--- LISTED RECORDS ---

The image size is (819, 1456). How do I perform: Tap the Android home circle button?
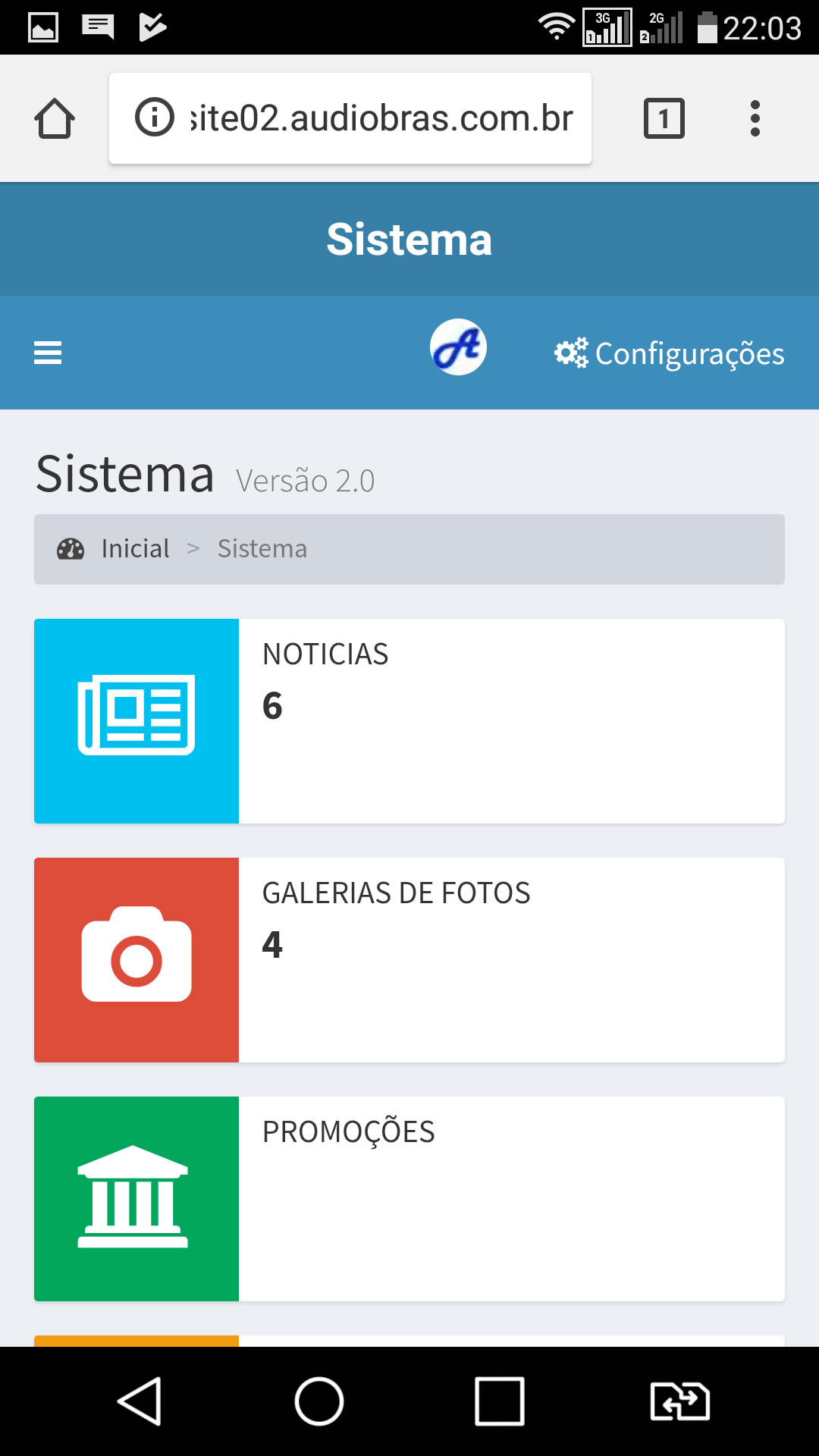pyautogui.click(x=319, y=1401)
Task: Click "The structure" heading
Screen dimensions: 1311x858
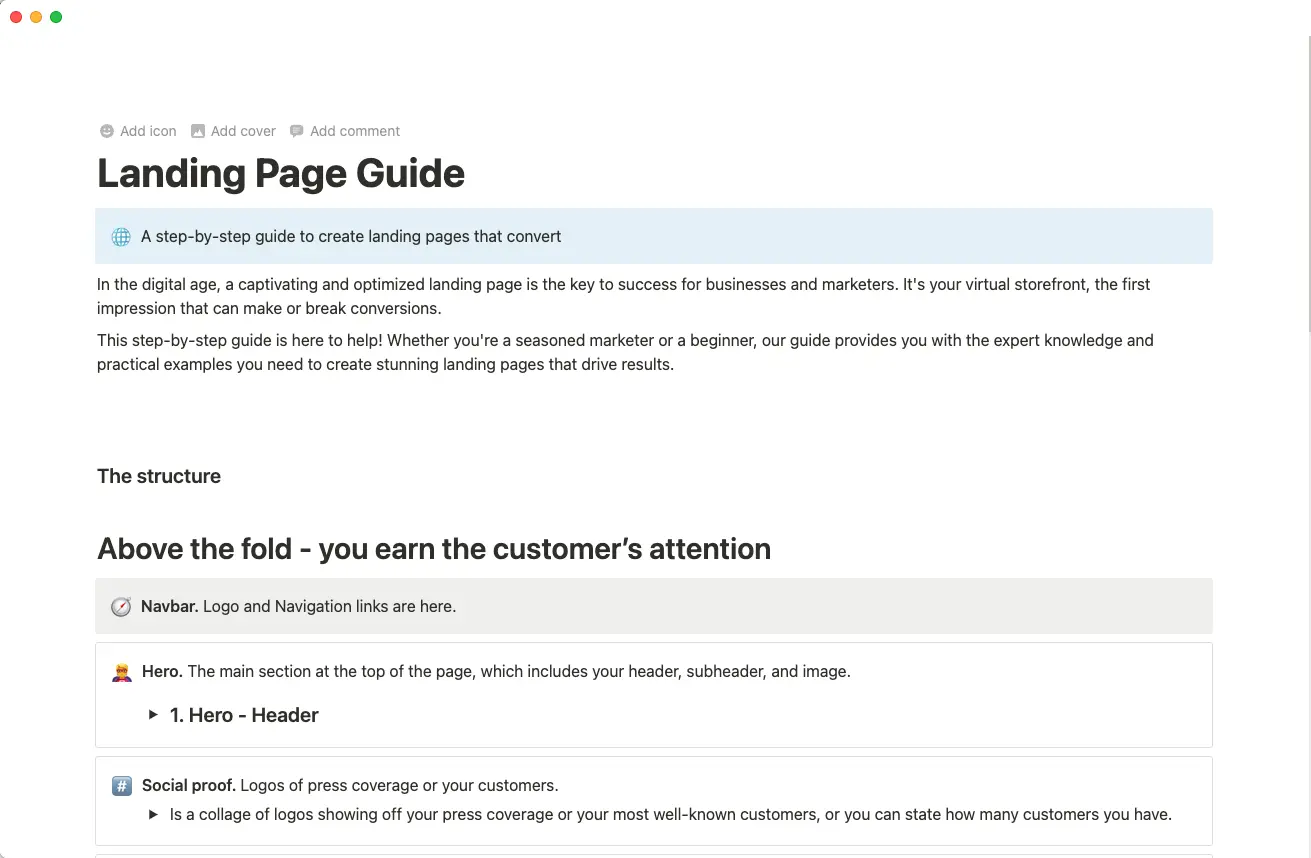Action: 158,476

---

EXERCISE REQUIREMENTS —
Give back the entries verbatim but drop every picture.

YOUR SOLUTION —
The image size is (819, 1456). How do I perform: Tap the Android home circle button?
pyautogui.click(x=319, y=1401)
Task: Click "The structure" heading
Screen dimensions: 1311x858
Action: 158,476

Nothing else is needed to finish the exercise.